=== Task directions ===
Extract from the entries below, exactly as given, only the lines from the line containing "Refuser (1333, 1574)" to the line containing "Mentions légales (301, 1638)", both lines included.

=== Information given ===

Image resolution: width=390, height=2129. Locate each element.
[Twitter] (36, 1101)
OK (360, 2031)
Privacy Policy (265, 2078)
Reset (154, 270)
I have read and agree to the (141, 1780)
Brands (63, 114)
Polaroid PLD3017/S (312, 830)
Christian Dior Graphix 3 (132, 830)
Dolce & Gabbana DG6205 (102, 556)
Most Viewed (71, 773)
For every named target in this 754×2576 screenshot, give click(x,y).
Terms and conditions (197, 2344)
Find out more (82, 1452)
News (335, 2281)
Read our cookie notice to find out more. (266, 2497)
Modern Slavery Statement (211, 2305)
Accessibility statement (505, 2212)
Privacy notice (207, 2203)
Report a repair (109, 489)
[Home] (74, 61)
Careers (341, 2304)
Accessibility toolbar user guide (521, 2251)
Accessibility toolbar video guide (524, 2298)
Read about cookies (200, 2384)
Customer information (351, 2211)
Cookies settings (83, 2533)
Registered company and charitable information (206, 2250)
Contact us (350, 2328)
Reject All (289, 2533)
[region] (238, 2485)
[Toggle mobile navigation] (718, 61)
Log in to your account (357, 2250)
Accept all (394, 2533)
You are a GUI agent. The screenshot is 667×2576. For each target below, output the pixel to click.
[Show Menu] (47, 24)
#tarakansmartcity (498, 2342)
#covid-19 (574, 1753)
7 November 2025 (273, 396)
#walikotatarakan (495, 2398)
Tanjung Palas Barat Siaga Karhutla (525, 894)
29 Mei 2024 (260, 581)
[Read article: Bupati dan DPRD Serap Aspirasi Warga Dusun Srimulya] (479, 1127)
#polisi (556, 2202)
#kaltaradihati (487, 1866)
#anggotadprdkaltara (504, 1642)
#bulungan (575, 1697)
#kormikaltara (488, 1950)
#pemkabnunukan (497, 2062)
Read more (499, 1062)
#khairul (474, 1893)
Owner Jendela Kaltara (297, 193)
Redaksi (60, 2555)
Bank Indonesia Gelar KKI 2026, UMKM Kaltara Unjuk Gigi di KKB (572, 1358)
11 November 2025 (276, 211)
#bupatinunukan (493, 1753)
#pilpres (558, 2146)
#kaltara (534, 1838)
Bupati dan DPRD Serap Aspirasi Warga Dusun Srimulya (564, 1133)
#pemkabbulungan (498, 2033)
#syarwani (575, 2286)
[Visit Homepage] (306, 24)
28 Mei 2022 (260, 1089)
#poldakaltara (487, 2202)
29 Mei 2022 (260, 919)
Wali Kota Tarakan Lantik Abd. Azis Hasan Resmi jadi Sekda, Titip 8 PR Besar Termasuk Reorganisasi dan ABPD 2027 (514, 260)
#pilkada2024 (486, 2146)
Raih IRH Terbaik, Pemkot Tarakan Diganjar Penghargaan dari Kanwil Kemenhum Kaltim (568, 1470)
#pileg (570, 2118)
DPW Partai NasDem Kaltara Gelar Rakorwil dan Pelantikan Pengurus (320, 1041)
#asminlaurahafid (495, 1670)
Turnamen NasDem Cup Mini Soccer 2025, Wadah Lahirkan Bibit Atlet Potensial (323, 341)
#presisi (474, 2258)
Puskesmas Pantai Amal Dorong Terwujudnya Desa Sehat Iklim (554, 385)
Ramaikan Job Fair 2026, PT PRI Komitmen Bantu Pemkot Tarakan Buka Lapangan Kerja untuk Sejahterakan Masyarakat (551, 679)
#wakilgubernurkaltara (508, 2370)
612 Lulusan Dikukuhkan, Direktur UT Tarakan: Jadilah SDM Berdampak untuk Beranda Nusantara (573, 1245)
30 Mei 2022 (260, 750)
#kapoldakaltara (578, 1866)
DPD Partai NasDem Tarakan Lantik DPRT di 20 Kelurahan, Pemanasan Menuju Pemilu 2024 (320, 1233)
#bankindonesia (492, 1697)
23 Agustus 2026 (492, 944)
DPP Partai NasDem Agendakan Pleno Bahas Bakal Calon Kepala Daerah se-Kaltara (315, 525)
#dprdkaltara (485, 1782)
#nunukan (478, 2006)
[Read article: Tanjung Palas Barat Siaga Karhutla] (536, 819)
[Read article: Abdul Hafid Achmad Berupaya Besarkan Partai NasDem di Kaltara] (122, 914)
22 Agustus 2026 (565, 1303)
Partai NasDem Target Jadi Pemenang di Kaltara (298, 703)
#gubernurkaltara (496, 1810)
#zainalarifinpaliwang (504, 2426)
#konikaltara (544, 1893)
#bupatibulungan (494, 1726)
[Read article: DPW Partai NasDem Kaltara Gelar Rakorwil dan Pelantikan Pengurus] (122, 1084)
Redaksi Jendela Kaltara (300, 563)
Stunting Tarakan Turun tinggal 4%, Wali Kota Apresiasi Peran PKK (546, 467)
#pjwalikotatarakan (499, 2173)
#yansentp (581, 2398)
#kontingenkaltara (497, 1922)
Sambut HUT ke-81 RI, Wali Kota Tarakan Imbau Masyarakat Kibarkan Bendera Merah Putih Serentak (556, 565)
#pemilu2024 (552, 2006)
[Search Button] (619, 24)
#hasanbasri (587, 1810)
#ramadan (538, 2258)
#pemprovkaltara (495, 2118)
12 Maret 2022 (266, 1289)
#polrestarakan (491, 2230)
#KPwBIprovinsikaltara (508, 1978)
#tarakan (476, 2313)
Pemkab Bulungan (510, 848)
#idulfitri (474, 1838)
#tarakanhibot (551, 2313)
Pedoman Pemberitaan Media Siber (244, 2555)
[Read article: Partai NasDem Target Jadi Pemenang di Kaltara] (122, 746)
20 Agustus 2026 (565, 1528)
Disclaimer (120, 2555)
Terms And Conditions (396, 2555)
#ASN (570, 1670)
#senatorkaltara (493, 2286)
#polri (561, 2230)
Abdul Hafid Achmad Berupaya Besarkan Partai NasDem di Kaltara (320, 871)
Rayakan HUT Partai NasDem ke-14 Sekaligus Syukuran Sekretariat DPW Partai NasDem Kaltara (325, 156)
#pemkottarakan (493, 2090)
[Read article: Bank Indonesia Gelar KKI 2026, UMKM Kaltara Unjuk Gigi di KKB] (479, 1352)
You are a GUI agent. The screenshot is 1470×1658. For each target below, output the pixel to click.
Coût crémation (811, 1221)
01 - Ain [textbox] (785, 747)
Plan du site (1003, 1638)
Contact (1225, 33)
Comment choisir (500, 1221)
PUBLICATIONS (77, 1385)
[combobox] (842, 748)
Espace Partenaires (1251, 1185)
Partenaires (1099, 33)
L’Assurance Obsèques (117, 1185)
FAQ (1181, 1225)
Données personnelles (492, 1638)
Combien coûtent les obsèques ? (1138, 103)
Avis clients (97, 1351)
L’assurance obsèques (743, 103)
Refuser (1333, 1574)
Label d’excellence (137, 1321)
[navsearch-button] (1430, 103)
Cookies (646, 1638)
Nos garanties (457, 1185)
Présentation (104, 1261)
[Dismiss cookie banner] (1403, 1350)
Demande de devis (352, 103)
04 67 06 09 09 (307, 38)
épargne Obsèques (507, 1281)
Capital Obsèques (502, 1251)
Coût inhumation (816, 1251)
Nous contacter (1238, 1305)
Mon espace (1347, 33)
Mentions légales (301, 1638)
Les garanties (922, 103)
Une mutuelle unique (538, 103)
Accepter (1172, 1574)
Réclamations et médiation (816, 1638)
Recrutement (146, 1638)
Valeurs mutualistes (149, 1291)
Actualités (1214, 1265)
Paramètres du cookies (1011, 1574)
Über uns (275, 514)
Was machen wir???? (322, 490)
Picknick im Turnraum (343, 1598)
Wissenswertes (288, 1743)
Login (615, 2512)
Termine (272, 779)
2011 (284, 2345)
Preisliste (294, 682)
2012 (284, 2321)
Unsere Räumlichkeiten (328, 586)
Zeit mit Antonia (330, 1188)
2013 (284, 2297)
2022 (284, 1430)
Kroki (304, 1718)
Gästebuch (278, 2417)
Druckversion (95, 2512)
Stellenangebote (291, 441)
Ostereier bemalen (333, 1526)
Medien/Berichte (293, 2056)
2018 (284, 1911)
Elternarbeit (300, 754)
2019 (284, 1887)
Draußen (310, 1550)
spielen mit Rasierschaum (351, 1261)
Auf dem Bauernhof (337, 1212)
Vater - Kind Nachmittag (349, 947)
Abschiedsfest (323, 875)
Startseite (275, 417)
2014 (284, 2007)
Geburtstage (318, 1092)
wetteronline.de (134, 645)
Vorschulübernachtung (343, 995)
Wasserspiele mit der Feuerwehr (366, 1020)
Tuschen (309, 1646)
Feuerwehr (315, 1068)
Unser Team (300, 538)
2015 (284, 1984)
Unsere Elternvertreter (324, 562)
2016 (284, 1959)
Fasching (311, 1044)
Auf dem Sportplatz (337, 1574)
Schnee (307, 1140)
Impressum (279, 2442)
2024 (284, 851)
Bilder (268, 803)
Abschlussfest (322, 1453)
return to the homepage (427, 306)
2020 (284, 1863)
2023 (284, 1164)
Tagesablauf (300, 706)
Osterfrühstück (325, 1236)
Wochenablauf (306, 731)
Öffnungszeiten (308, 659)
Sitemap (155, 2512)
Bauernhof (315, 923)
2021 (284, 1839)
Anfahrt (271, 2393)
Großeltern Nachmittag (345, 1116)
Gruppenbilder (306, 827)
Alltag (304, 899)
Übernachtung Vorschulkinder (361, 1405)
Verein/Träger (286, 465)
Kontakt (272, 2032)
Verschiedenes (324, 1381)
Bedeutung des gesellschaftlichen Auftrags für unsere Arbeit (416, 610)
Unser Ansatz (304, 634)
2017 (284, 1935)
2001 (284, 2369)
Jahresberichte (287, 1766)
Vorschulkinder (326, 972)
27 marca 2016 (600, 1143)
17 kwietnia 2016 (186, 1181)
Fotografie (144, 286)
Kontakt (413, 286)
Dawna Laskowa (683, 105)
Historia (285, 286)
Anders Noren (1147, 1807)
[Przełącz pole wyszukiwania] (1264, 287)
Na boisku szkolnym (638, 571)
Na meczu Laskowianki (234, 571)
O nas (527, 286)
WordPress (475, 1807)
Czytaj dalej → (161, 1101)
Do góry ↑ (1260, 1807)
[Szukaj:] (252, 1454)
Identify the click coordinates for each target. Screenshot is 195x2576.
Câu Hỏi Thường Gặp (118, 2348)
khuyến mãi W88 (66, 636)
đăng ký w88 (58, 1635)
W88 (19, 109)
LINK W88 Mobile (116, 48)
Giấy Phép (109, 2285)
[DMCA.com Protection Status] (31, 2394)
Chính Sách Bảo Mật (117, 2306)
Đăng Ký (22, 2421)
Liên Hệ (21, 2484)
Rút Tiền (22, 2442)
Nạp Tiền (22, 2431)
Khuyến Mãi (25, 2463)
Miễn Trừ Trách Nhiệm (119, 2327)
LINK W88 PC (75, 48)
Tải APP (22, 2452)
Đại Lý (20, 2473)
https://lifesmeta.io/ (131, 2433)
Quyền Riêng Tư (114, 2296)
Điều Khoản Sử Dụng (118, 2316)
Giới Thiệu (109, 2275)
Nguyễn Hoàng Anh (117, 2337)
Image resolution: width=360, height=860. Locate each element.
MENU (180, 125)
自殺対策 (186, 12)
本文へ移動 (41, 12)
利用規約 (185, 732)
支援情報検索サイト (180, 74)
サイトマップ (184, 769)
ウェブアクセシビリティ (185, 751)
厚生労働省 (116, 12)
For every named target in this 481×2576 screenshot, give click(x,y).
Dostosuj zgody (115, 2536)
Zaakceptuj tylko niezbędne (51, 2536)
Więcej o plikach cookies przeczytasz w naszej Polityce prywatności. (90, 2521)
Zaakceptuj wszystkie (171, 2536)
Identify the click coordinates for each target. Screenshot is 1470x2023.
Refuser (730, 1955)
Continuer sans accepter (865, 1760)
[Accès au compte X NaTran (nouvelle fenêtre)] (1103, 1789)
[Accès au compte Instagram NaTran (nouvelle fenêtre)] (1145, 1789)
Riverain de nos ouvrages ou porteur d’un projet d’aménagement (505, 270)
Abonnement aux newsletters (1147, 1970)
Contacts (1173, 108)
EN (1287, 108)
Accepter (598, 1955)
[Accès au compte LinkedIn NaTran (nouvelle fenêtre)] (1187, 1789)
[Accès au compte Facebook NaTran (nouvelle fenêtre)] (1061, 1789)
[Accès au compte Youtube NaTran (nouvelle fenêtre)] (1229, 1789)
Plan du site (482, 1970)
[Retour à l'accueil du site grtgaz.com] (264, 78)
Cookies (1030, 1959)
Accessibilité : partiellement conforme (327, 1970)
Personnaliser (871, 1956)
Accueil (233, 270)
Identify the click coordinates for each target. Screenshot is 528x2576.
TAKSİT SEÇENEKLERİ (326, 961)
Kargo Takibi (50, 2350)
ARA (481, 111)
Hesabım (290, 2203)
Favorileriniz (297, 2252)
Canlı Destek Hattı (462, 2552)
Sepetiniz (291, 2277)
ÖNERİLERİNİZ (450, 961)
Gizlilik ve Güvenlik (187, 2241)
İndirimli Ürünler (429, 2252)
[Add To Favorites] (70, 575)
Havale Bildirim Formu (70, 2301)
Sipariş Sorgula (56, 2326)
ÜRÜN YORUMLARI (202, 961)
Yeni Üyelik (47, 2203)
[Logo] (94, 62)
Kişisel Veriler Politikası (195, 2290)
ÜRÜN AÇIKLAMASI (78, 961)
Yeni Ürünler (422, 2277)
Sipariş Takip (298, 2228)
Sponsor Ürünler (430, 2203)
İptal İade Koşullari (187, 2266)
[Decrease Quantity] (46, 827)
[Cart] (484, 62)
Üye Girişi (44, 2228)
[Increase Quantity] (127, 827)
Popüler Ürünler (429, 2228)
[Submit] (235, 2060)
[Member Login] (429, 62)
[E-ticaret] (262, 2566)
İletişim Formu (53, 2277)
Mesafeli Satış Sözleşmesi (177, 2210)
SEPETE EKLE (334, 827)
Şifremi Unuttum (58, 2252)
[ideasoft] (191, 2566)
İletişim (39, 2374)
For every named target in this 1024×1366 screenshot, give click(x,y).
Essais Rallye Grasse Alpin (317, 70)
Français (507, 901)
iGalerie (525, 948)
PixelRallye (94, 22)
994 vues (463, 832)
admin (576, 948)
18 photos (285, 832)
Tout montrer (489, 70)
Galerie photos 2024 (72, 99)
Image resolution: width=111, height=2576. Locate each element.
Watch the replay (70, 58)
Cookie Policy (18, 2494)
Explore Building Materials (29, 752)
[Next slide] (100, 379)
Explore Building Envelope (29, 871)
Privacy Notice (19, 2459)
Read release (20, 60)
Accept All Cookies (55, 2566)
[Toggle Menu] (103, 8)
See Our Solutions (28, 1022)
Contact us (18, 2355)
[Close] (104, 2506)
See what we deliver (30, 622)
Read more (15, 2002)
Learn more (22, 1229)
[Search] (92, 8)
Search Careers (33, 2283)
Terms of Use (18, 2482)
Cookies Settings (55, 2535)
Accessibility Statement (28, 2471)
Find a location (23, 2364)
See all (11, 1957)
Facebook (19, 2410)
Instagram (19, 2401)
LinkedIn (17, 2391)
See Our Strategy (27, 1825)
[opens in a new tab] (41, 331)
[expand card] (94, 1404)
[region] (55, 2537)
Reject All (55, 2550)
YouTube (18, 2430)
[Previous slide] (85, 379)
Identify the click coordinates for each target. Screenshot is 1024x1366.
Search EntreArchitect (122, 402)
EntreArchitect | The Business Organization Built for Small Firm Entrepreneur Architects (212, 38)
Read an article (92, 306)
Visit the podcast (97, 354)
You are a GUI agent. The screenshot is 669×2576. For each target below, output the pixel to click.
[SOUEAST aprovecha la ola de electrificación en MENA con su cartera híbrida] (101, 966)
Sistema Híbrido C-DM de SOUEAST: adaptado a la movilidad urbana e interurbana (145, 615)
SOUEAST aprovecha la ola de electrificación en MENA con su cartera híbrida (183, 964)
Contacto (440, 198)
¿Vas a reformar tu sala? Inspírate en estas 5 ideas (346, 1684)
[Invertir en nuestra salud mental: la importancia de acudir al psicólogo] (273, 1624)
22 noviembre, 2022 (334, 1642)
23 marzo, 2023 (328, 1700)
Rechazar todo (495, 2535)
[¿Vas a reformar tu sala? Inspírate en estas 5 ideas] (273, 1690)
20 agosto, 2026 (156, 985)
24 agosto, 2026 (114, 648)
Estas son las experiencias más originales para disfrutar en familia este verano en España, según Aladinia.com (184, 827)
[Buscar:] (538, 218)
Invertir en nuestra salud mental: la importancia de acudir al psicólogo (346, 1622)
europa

=== Answer to this exercise ===
Refuser (1333, 1574)
Label d’excellence (137, 1321)
[navsearch-button] (1430, 103)
Cookies (646, 1638)
Nos garanties (457, 1185)
Présentation (104, 1261)
[Dismiss cookie banner] (1403, 1350)
Demande de devis (352, 103)
04 67 06 09 09 (307, 38)
épargne Obsèques (507, 1281)
Capital Obsèques (502, 1251)
Coût inhumation (816, 1251)
Nous contacter (1238, 1305)
Mon espace (1347, 33)
Mentions légales (301, 1638)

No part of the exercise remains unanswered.